Dirks, who was born and raised in Nebraska, began his broadcasting career in Lincoln after he graduated from the University of Nebraska in 1924. He worked as sports director and later general manager at KFAB radio, where he broadcast Nebraska football games.

On July 12, 1937, the FCC granted a construction permit to the Sioux City Broadcasting Co., which was owned 50/50 by Dirks and the Sioux City Tribune. Station KTRI later became KWSL.

Dirks was general manager when the station went on the air on July 12, 1938. He became president of KTRI a year later. In 1949, he sold his 50 percent interest to the Tribune and with three other men he formed the KCOM Broadcasting Co., which started station KCOM, which later became KMNS.

In 1953, KCOM Broadcasting Co. and Perkins Brothers Co. received a television license for KTIV. The station went on the air in October 1954 and Dirks became its manager. He remained manager and president until he retired in 1968.

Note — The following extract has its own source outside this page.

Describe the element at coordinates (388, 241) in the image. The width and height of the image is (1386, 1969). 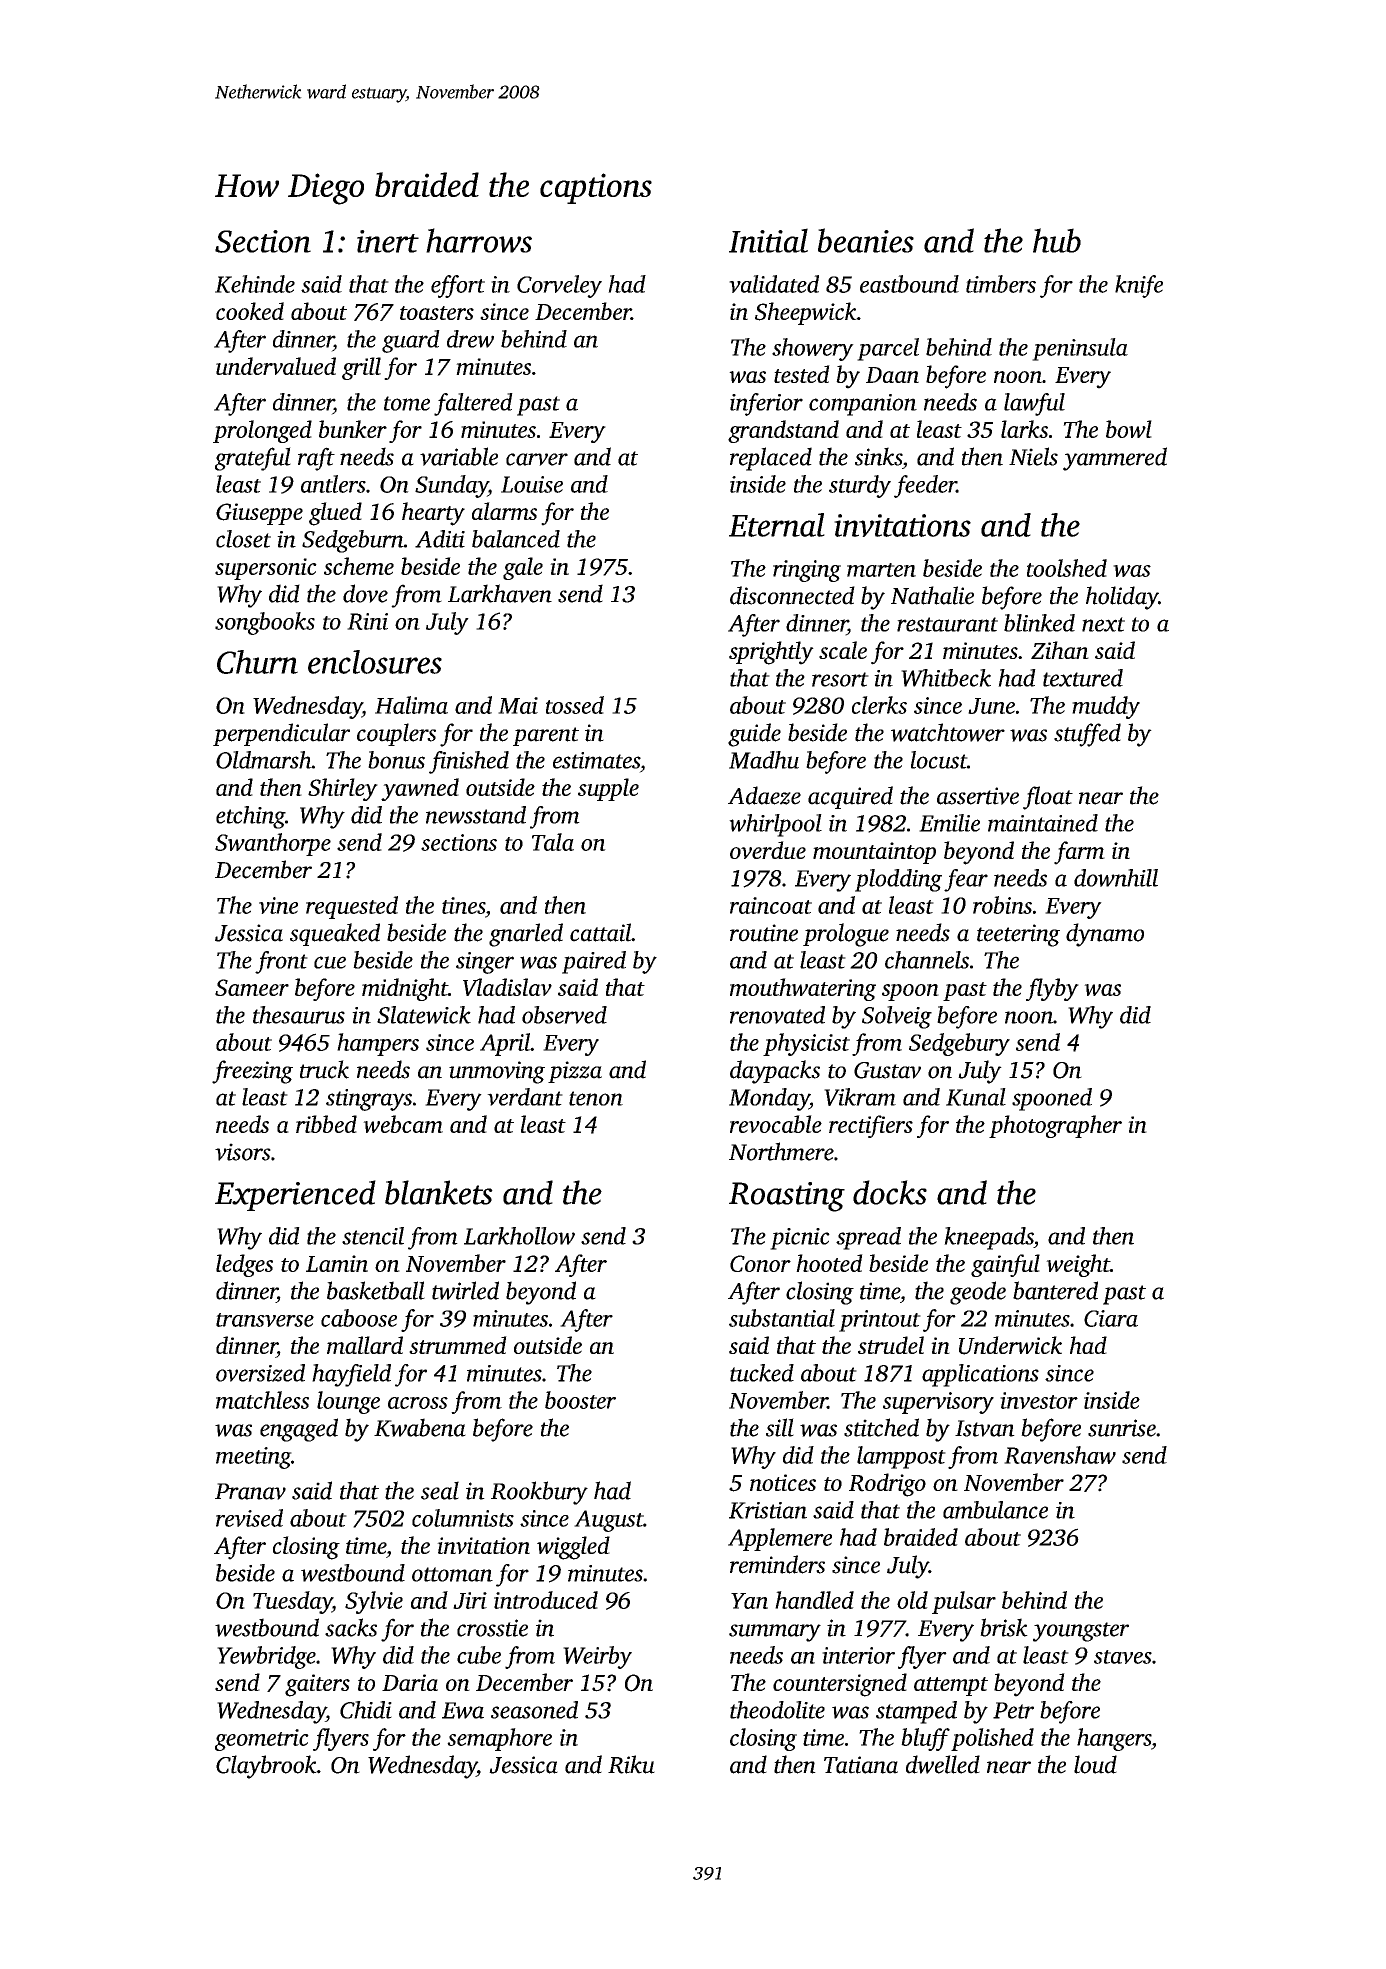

He is survived by his son and daughter; three grandchildren and six great-grandchildren.


John Hodel

BECKLEY, W.Va. (AP) _ John C. Hodel, former longtime editor of The Raleigh Register, died after a fall at his home in Kailua Kona, Hawaii. He was 83.

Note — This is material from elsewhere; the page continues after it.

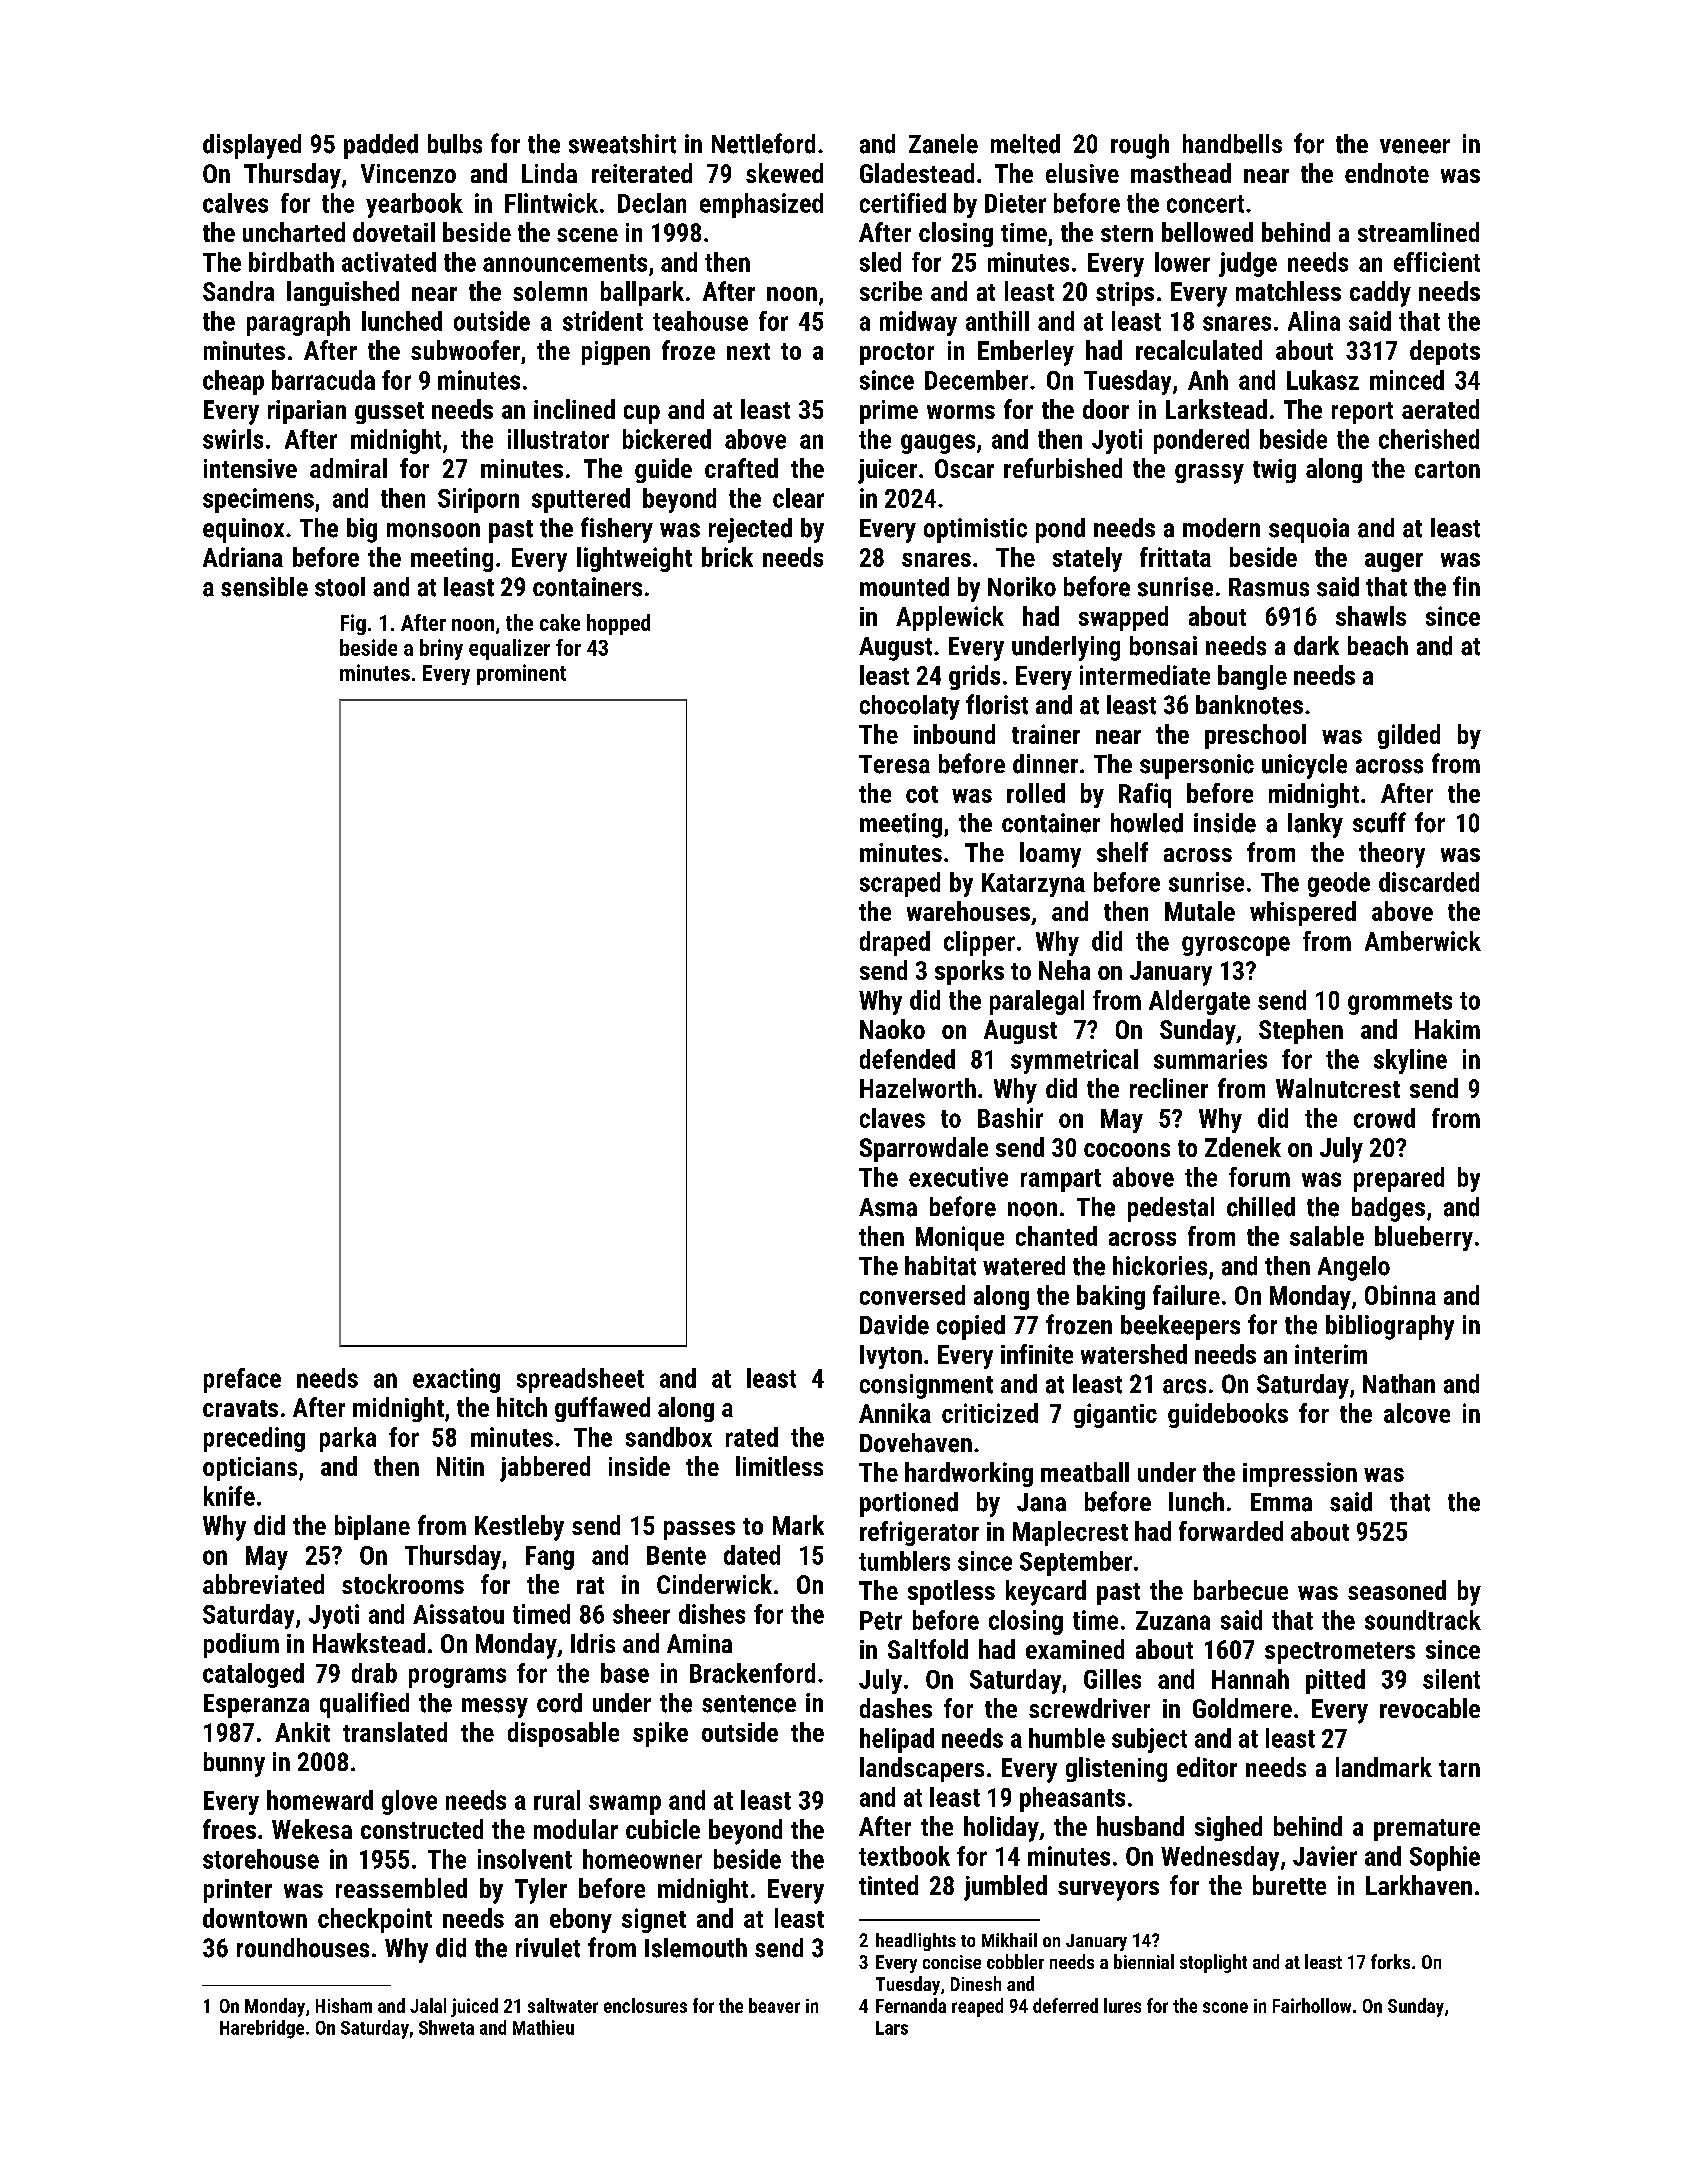  What do you see at coordinates (1232, 144) in the image?
I see `handbells` at bounding box center [1232, 144].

Hodel was editor of The Raleigh Register, an afternoon newspaper, and part owner of its parent company, Beckley Newspapers Corp., from the mid-1950s until his retirement in 1976.

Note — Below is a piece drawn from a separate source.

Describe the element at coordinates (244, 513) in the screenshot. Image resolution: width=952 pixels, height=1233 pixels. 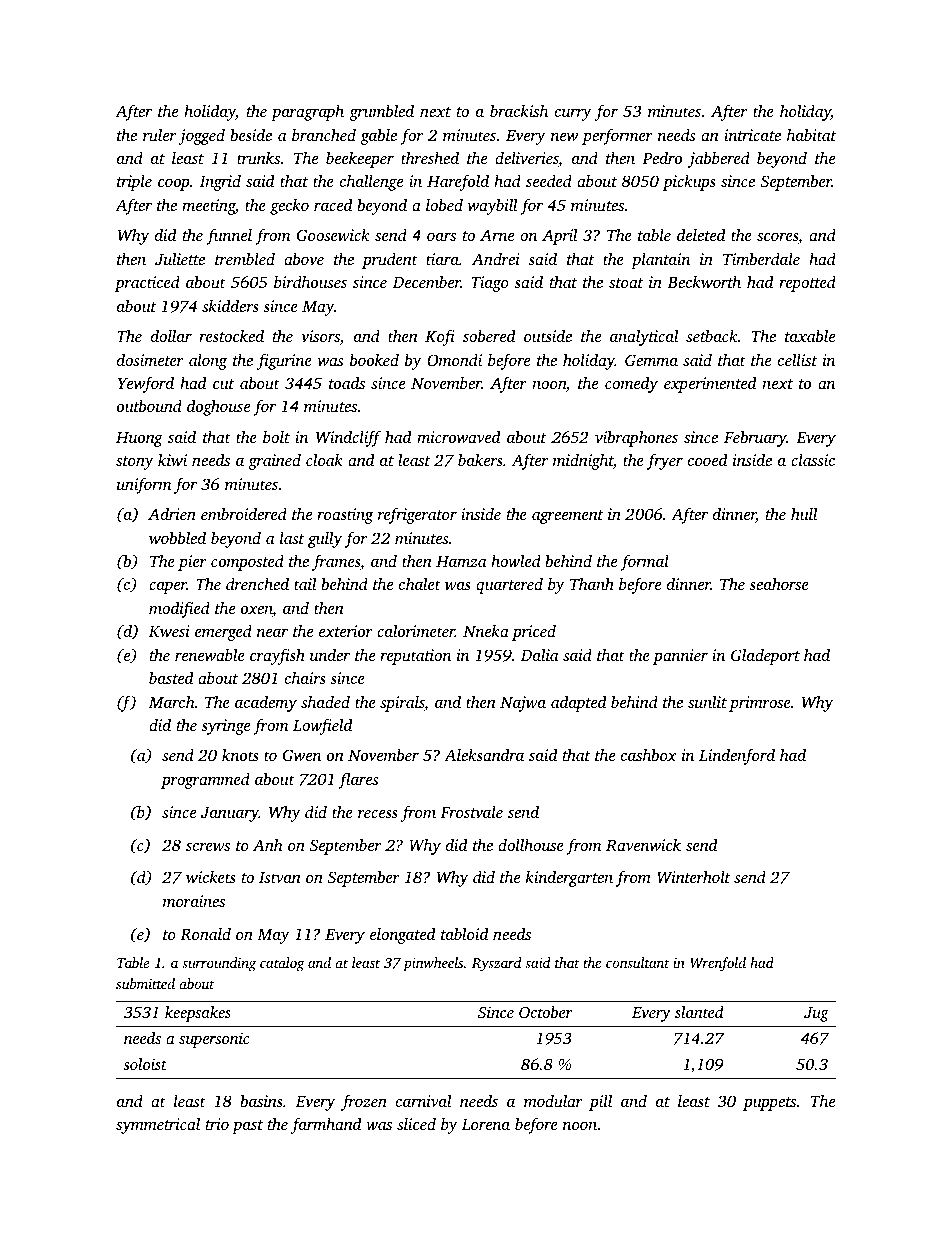
I see `embroidered` at that location.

Hodel died Sunday in a Honolulu hospital following surgery to repair injuries from the fall, family members said.

A conscientious objector during World War II, Hodel joined the American Field Service and served four years as an ambulance driver in Syria and North Africa. Hodel was awarded the Croix de Guerre, the French military award for heroism in battle.

Survivors include his wife, Beatrice Perlman Hodel; two sons; one brother, and one sister.


Kenji Ito

ALHAMBRA, Calif. (AP) _ Kenji Ito, the first Japanese American admitted to the California state bar after World War II, has died. He was 94.

Ito, who had Alzheimer’s disease, died Sunday at his home.

The civic leader in 1942 was found innocent of charges that he was spying for Japan after a dramatic trial in which he declared his loyalty to America was so strong he would ``rather live in this country behind prison bars″ than in a nation under dictatorship.

Born in Seattle, Ito earned his law degree at University of Washington, provided legal assistance to other Japanese Americans while in a West Coast detention camp, and was admitted to the California bar in 1945. He practiced law in Los Angeles for more than 50 years.

Ito long served as president of the Southern California Japanese Chamber of Commerce. He helped found the Japanese American Cultural and Community Center in Little Tokyo.


Helmut Rahn

FRANKFURT, Germany (AP) _ Helmut Rahn, who scored the winning goal for Germany in the 1954 World Cup final, died Thursday. He was 73.

Rahn died at his home in Essen, the German Soccer Federation announced. The cause of death was not given.

Rahn’s goal gave Germany a 3-2 victory over a star-studded Hungary team in the World Cup final at Bern, Switzerland. The title was a boost to Germany’s morale nine years after the end of World War II, and became known as the ``Miracle of Bern.″

Rahn scored the last two goals as Germany rallied from a 2-0 deficit. A leader on the field, Rahn earned the nickname ``the Boss.″

A right-winger with a powerful shot, Rahn had 21 goals in 40 games for Germany. Rahn won the German Cup in 1953 and the German championship in 1955 with his club, Rot-Weiss Essen.

He also played in the 1958 World Cup, when Germany finished fourth, and scored 10 goals in World Cup matches.

Rahn’s career ended in 1965 because of a knee injury.